Il Giardino di Delizia

“Si possono alzare Alberi come Elce o Agrifoglio col levare i rami dal gambo fino all’altezza d’Uomo e poi unire li rami ad viso di spalliera per fare ombrello a chi stasse passeggiando, o sedendo per godere di quell’amenissima veduta, e da basso farei una siepe bassa di bosso o simil cosa, opure di rose…”: così Fabrizio Galliari nel 1760, impegnato nella fastosa decorazione a fresco del salone delle feste del grandioso palazzo dei conti Bettoni a Bogliaco, immaginava di poter realizzare il nuovo giardino a monte.
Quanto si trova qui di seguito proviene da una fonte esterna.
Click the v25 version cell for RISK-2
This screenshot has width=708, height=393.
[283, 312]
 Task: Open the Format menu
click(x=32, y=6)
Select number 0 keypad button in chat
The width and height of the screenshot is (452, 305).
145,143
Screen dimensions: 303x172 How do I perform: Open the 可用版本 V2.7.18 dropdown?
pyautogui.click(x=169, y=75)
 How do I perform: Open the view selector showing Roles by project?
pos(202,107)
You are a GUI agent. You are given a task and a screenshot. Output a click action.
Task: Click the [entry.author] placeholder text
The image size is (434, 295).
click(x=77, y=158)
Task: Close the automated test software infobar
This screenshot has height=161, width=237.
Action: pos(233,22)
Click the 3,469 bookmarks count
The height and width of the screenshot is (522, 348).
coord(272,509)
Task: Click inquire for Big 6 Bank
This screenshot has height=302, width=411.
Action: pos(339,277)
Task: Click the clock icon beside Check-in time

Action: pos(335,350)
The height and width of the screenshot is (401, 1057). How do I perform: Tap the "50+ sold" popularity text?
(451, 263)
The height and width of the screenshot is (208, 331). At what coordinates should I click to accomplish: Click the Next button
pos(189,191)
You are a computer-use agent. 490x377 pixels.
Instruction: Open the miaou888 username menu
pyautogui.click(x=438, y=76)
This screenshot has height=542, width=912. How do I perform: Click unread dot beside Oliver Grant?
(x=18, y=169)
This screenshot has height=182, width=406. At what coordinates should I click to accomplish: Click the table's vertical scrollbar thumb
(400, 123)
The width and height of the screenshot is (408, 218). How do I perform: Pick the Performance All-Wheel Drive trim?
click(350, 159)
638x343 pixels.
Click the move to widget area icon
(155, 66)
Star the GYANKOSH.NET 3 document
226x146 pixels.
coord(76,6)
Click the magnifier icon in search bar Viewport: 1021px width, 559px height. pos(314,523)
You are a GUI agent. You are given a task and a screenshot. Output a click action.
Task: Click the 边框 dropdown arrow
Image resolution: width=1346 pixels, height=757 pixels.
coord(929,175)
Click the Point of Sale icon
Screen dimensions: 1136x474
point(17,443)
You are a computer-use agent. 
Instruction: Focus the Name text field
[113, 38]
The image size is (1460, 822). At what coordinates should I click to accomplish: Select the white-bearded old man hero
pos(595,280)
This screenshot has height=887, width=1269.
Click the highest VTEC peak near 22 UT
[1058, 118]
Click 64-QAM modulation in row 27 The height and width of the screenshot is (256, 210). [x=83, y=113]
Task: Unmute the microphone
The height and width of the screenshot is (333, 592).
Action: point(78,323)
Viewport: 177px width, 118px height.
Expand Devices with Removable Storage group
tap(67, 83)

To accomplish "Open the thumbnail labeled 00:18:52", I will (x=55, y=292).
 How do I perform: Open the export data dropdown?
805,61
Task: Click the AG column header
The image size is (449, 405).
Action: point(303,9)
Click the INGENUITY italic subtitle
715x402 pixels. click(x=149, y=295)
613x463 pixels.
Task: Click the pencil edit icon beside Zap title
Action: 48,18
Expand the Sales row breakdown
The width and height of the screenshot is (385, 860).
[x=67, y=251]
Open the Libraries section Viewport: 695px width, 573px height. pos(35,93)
Un vero e proprio “progetto vegetale” venne però redatto solo alcuni anni più tardi, da attuare nella valletta del Varino, con specie arboree in maggioranza sempreverdi per rendere il monte “vagamente ornato”, e nel Brolo, a completamento della scalinata teatrale già parzialmente tracciata, con l’inserimento di costruzioni di verzura quali il labirinto, i parterres, il teatrino ed i giochi, seguendo i suggerimenti del famoso Filippo Spritz, primo giardiniere del duca di Parma.
La natura era concepita come uno spettacolo allestito attraverso elementi di diletto, fondali prospettici ed apparati effimeri che, in pieno periodo rococò, amante della teatralità in tutte le sue forme, erano considerati trattenimenti necessari in una vera villa di delizia.

L’elaborato progetto botanico non venne però portato a compimento; l’attenzione della committenza era tutta concentrata sulla realizzazione della magnifica prospettiva ideata dall’architetto fiorentino Amerigo Vincenzo Pierallini come “naturale” estensione del palazzo verso monte. Includendo magistralmente le preesistenti limonaie, una sequenza di scalinate, terrazzamenti, fontane e ninfei, statue e pinnacoli, in un dialogo continuo tra architettura, cioè artificio, e natura, raggiungono l’apice della collina dove, fulcro prospettico del giardino, un tempietto dedicato ad Apollo, avrebbe dovuto esaltarne la perfezione compositiva
Considerato già nel Settecento per la sua grandiosità e magnificenza come “la più bella cosa di tutta la Lombardia”, il giardino prospettico ha mantenuto inalterato nel tempo il suo impianto originario, entrando nel novero dei più importanti parchi storici europei.